Edward Said, on Orientalism
Edward Said is known mainly for his contribution to postcolonial studies on the topic of ‘Orientalism’ – this being a consideration of the many different stereotypes that are present in the representation and understanding of the many Asian communities. ‘The Orient’, of course, refers to more than a designated geographical region, and encompasses rich variations of cultural traditions, customs and languages, each with their own history and sociology. However, through the emergence and maintenance of Orientalism, these heterogeneous societies have been singularised. By controlling epistemological perceptions within the Western world, the entire Oriental race is represented as being biologically, culturally and intellectually inferior.
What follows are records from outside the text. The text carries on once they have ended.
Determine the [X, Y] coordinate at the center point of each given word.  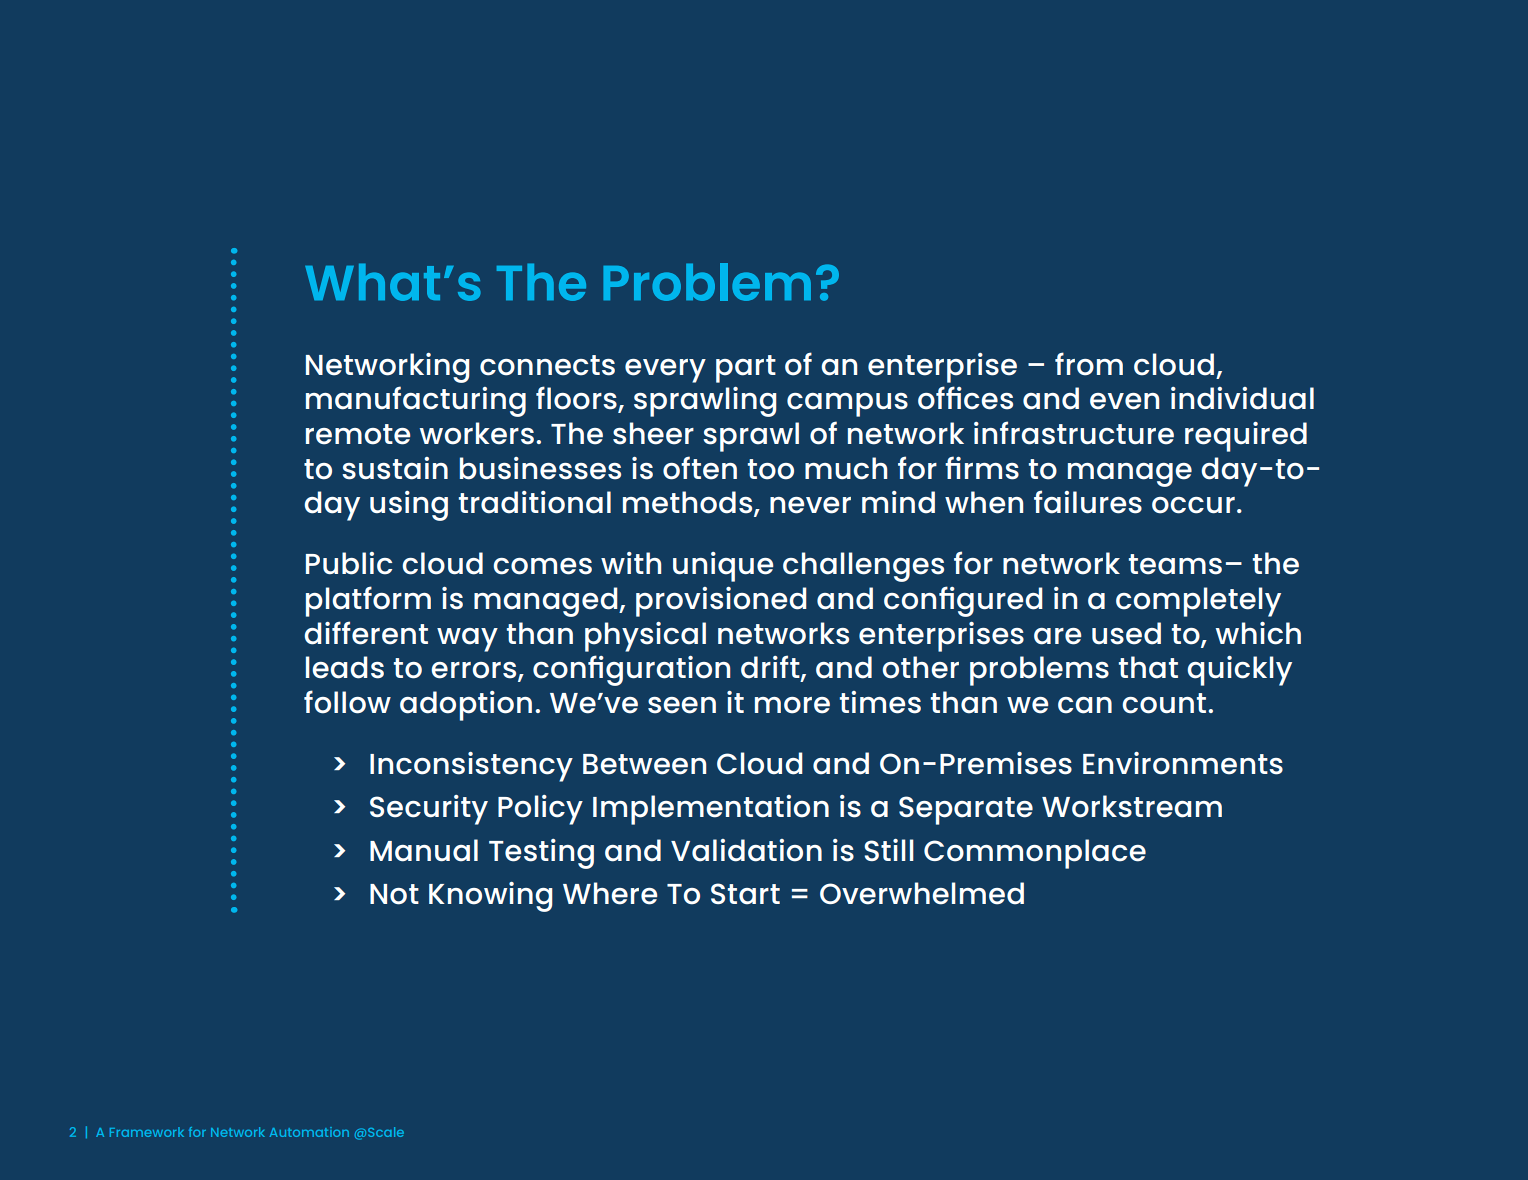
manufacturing [416, 401]
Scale [386, 1132]
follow [347, 702]
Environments [1183, 763]
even [1124, 401]
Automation [309, 1132]
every [665, 371]
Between [644, 764]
This strategy for accumulating knowledge becomes a form of dominance over their chosen subject. There is an ever-present implication in the construction of the self/other binary opposition of the Orient’s innate inadequacy and backwardness in the face of the constant superiority of the Occident (i.e. the Westernised world). Said argues that the multiple inert assumptions we hold about their innate dissimilarities (referred to as ‘latent Orientalism’) manifest themselves in the political, literal and philological texts, leading to the portrayal of the Orient as subordinate and ‘lamentably alien’.
With this in mind, it is difficult to describe features accentuating Oriental ‘otherness’ or societal differences without adhering to Western stereotypes and methods of perceptive categorisation, even when aware of their racist undertones. Common associations include sensuality (e.g. perfumes, spices) and exotic mysticism (e.gs range from the Buddhist religion to fortune cookies), and willingness towards resignation, submission and outside influence (e.g. in dictatorship and dynasty).
Said has multiple critics. Porter concedes that Said’s text has value, insofar as it examines the relationship between manifest Orientalism and its latent, originating ideas about the Orient, rather than trying to consolidate the biased perception of Orientalism with historical and biological facts. However, he notes that it contains a fundamental contradiction in its basic structure. Said’s attempt to correlate two incompatible ideas – Foucault’s discourse theory and Gramsci’s concept of hegemony – leads to a somewhat dualistic and disjointed analysis of the relationship between ideology and truth.
Said adopts Foucault’s approach when choosing to overlook qualitative distinctions between text forms, historical contexts and intended audiences, grouping them as one unified Western discourse. In making no contrast between ‘pure’ knowledge of the Orient and its political counterpart, he implies that no progression of thought is possible. In doing so, he fails to appreciate literature’s unique self-awareness and ability to conjure ‘counter-hegemonic voices’.
Porter argues that the presence of ideas opposing Orientalism within literature demonstrates that alternatives are not only possible, they already exist. Said, too, admits the presence of a real Orient, arguing in Gramscian tradition that Orientalism is merely circulated representations. It must logically follow, then, that the truth is therefore knowable and distinguishable from hegemonic discourse.